- Opening Delimiter -

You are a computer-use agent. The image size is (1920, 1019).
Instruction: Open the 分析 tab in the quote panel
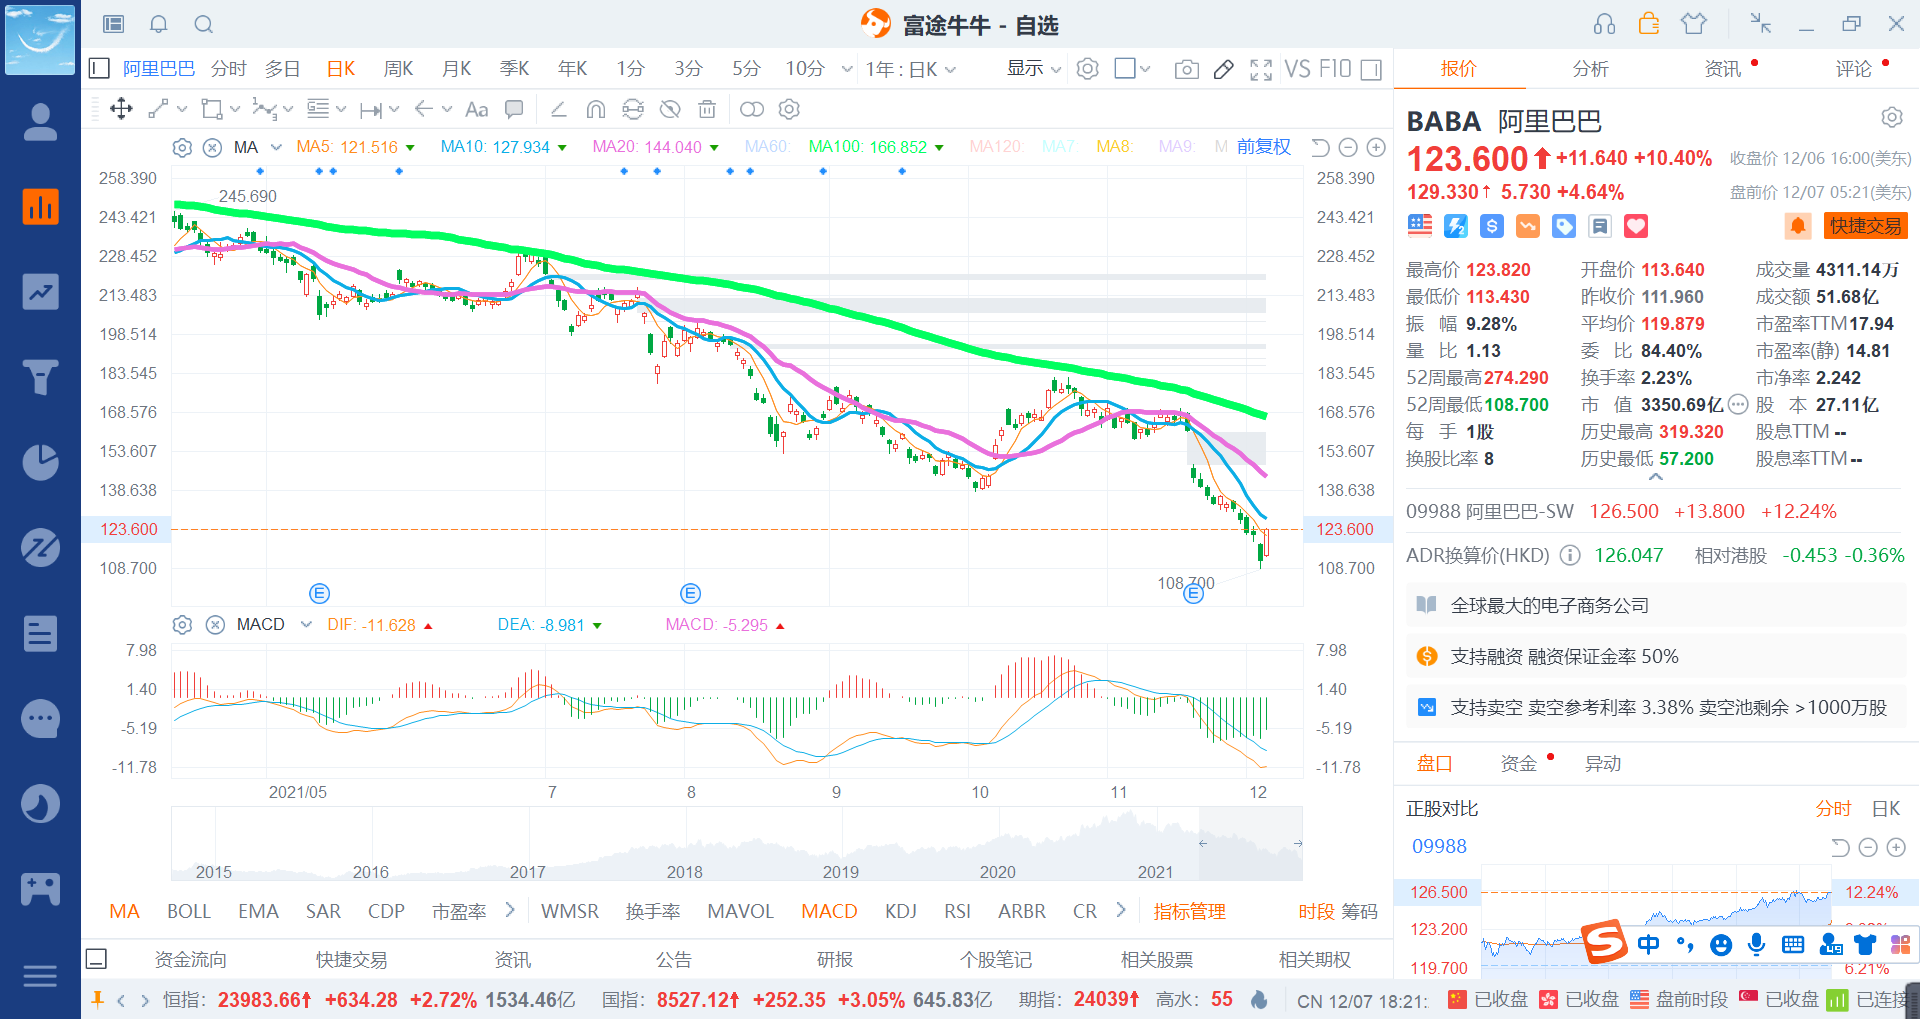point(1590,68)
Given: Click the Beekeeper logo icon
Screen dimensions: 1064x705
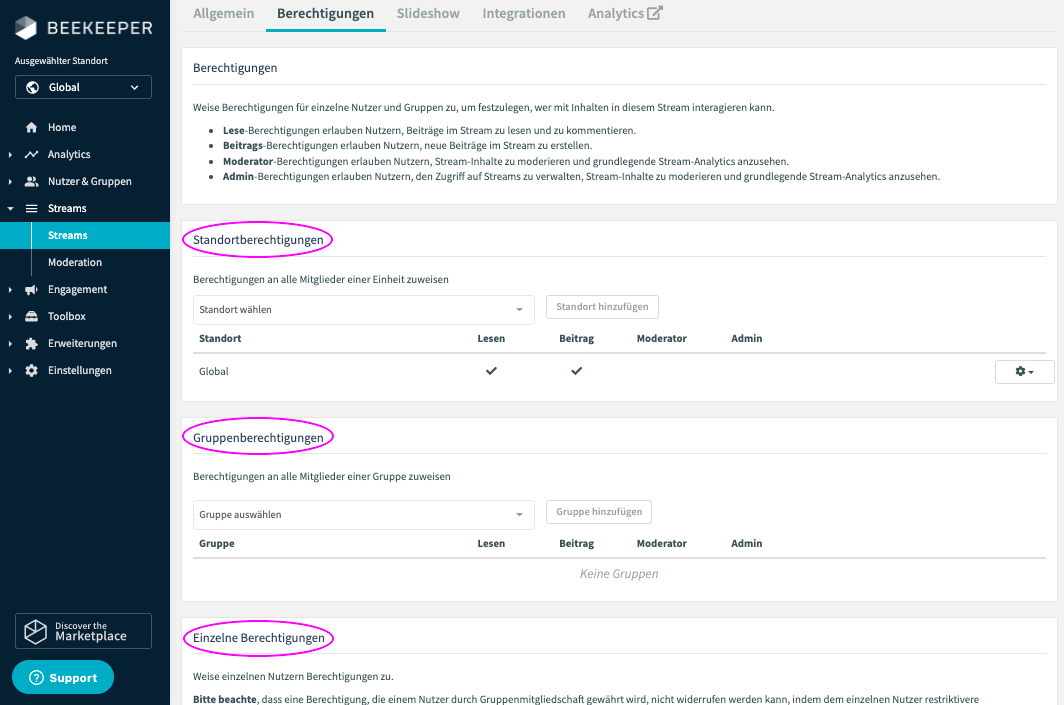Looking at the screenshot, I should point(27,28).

- Closing Delimiter -

◆ **WHAT THE EXERCISE ASKS**
Every record must be copied exactly, with images dropped from the result.

◆ **SOLUTION FOR THIS PROBLEM**
You are a computer-use agent. The image size is (1920, 1019).
Instruction: Open the 分析 tab in the quote panel
point(1590,68)
Given: Click the Beekeeper logo icon
Screen dimensions: 1064x705
Looking at the screenshot, I should point(27,28).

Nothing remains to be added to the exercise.